Open dvyukov opened 9 years ago
It's not a programming error today. The docs say: http://golang.org/pkg/sync/#Mutex.Unlock "A locked Mutex is not associated with a particular goroutine. It is allowed for one goroutine to lock a Mutex and then arrange for another goroutine to unlock it." Also it can be in third-party code. So even if you detect it, you may not be able to change it.
Re #6: what you say makes sense, but I think that benefits do not outweigh drawbacks in this case. It does not look exactly the same as restricting all GUI calls to the main thread. And we do not take this possibility away, more complex patterns are still possible with channels. Mutex is for: mu.Lock() defer mu.Unlock // something
It should be easy enough for the compiler and/or static analysis tools to see, for most uses of mutexes, that the mutex is locked and unlocked in the same goroutine. So I believe that HLE is entirely implementable in the common case, which is the only case in which it can be plausibly be used anyhow. It should also be straightforward for the compiler to annotate lock/unlock in the same goroutine for the benefit of dynamic analysis, if that seems useful.

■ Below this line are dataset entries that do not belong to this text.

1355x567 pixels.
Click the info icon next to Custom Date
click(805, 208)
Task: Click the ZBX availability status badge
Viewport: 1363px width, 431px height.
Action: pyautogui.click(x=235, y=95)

Not that I'm necessarily opposed to this idea, but I think you need stronger arguments.
Labels changed: added repo-main, release-none.

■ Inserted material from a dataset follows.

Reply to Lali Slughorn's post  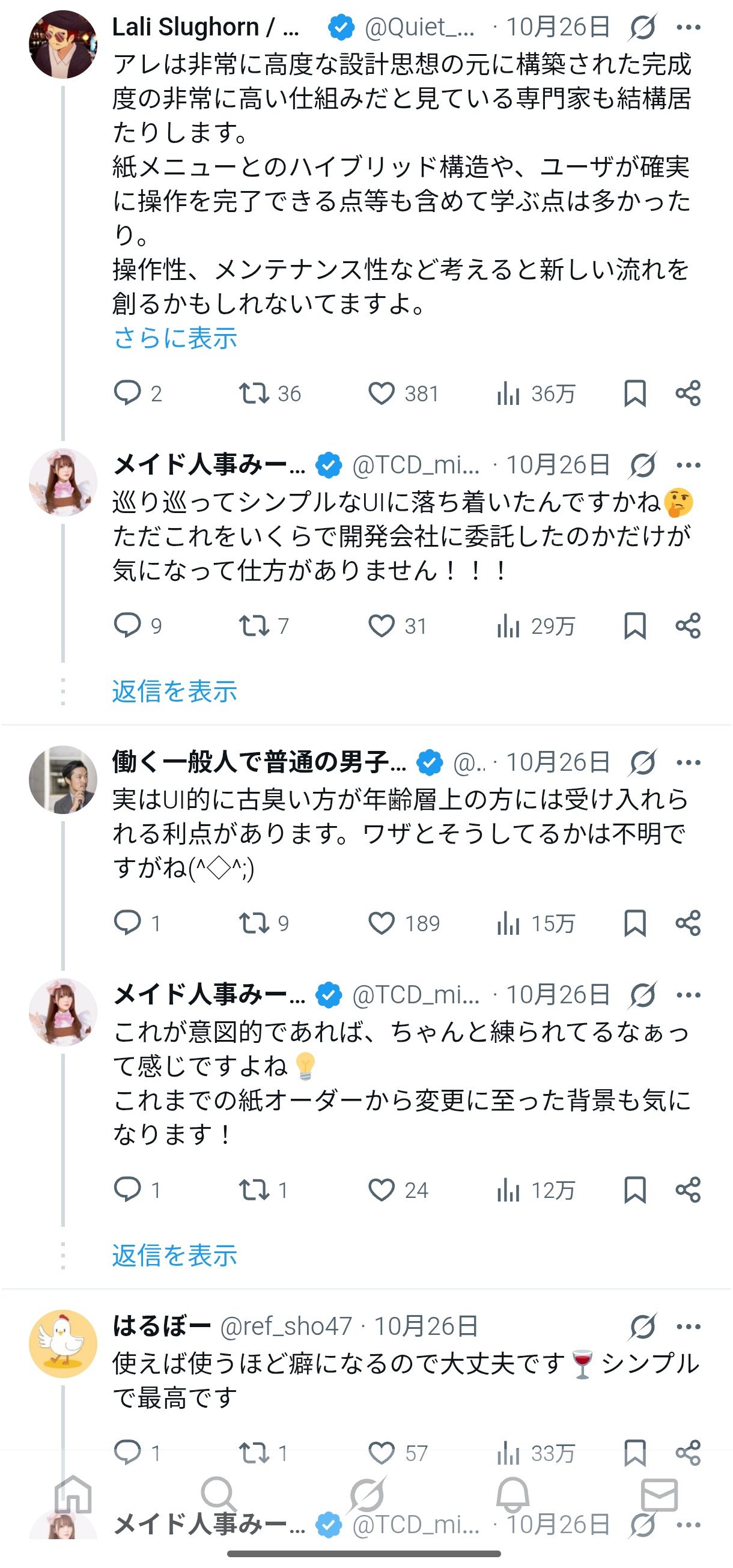coord(128,394)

Is it really easy to do? I see at least 3 problems: 1. If you do obj.subobj.mu.Lock/obj.subobj.mu.Unlock, compiler must prove that it's the same mutex in both cases, that is, that obj.subobj pointer has not changed. Since these objects are shared (they contain a mutex), it may be not that simple. 2. If compiler sees: mu.Lock() ... mu.Unlock() and proves mu refers to the same object, it can be the case that the situation is actually: mu.Lock() ... // pass responsibility to unlock to a different goroutine ... // receive responsibility to unlock from yet another goroutine ... mu.Unlock() 3. Non-trivial control flow like: func foo() *T { t := ... ... if ... { t.mu.Lock() } ... return t } t := foo() ... if ... { t.mu.Unlock() } ...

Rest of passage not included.